Find the line with "Where should I" in the entries below, then output every line from it down to the line with "Click the History", exactly and with no pictures.
═══ Material provided
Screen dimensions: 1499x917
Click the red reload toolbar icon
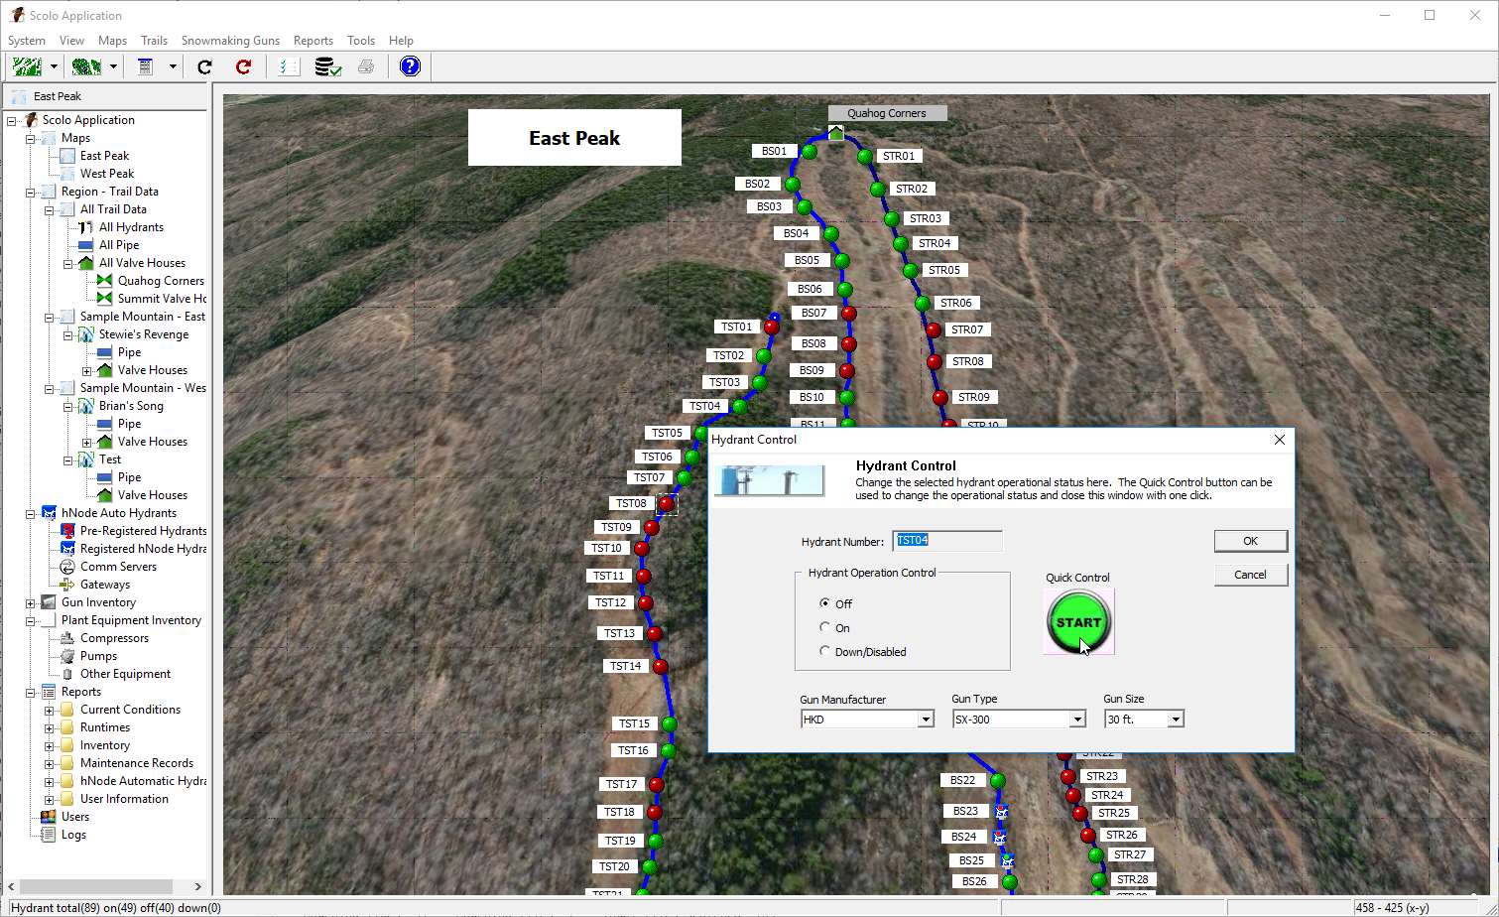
══════
═══ Material provided
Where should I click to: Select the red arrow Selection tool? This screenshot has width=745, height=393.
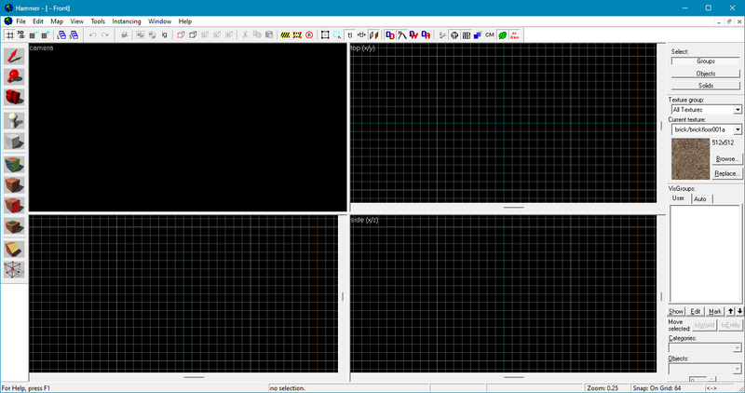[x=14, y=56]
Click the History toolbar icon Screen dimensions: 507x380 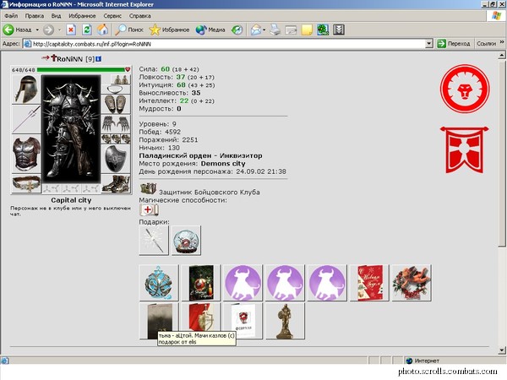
══════
-- Response --
Where should I click to: Select the red arrow Selection tool? This screenshot has width=745, height=393.
[x=14, y=56]
Click the History toolbar icon Screen dimensions: 507x380 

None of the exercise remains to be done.